§ Required work:
Every line from the line containing "Toggle Italic text" to the end of the data must appear in the answer exactly as it appears there, and nothing else.

(Collected data entries)

=== Begin Enclosure ===

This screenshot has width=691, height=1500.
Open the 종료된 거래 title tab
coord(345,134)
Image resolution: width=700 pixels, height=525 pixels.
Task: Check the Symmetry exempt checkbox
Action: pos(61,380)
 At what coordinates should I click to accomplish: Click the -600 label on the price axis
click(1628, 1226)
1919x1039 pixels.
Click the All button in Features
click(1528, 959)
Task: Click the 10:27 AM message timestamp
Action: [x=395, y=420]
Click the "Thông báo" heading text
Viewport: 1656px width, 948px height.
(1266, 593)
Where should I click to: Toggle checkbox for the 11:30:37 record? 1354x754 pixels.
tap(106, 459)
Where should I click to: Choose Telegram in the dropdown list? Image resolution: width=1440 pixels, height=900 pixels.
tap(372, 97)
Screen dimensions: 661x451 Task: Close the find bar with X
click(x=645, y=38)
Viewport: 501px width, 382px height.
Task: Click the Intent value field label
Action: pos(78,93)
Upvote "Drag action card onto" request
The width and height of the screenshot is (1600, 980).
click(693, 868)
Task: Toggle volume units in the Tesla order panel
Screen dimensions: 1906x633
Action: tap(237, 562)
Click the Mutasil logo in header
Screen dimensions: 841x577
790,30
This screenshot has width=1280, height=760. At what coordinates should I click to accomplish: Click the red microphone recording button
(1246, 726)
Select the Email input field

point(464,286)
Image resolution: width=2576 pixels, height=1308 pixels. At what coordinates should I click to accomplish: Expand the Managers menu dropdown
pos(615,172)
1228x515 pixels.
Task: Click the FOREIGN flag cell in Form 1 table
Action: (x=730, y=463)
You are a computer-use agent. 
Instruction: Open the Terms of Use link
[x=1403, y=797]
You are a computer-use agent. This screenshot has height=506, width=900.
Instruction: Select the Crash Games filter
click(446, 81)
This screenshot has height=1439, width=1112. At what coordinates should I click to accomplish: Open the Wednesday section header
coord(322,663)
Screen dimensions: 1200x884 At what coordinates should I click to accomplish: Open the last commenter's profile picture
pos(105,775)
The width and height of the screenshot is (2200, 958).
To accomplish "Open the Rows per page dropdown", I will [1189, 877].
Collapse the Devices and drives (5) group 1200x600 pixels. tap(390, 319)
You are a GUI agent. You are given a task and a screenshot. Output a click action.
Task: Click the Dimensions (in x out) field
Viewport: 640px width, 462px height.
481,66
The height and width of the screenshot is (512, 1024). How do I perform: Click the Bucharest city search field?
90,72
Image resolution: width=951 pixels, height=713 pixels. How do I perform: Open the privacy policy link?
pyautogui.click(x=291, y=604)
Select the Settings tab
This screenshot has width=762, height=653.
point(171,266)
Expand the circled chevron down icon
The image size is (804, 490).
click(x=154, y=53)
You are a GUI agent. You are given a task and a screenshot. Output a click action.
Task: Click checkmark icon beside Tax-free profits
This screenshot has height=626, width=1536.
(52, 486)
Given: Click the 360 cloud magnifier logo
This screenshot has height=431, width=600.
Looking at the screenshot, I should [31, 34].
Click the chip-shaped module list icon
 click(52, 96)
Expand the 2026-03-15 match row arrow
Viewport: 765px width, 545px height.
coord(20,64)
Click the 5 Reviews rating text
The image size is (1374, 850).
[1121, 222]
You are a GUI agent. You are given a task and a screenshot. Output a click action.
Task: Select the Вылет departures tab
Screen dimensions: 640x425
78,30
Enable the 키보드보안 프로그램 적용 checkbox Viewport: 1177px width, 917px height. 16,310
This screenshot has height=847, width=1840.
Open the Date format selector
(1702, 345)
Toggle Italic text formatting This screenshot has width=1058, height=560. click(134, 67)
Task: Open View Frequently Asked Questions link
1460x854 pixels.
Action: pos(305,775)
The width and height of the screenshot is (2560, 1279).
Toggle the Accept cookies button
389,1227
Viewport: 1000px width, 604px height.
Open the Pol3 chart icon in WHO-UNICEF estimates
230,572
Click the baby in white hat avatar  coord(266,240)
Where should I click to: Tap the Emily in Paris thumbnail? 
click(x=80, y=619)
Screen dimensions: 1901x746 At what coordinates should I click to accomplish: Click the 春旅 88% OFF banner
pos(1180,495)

=== End Enclosure ===

§ Response area:
Toggle Italic text formatting This screenshot has width=1058, height=560. click(134, 67)
Task: Open View Frequently Asked Questions link
1460x854 pixels.
Action: pos(305,775)
The width and height of the screenshot is (2560, 1279).
Toggle the Accept cookies button
389,1227
Viewport: 1000px width, 604px height.
Open the Pol3 chart icon in WHO-UNICEF estimates
230,572
Click the baby in white hat avatar  coord(266,240)
Where should I click to: Tap the Emily in Paris thumbnail? 
click(x=80, y=619)
Screen dimensions: 1901x746 At what coordinates should I click to accomplish: Click the 春旅 88% OFF banner
pos(1180,495)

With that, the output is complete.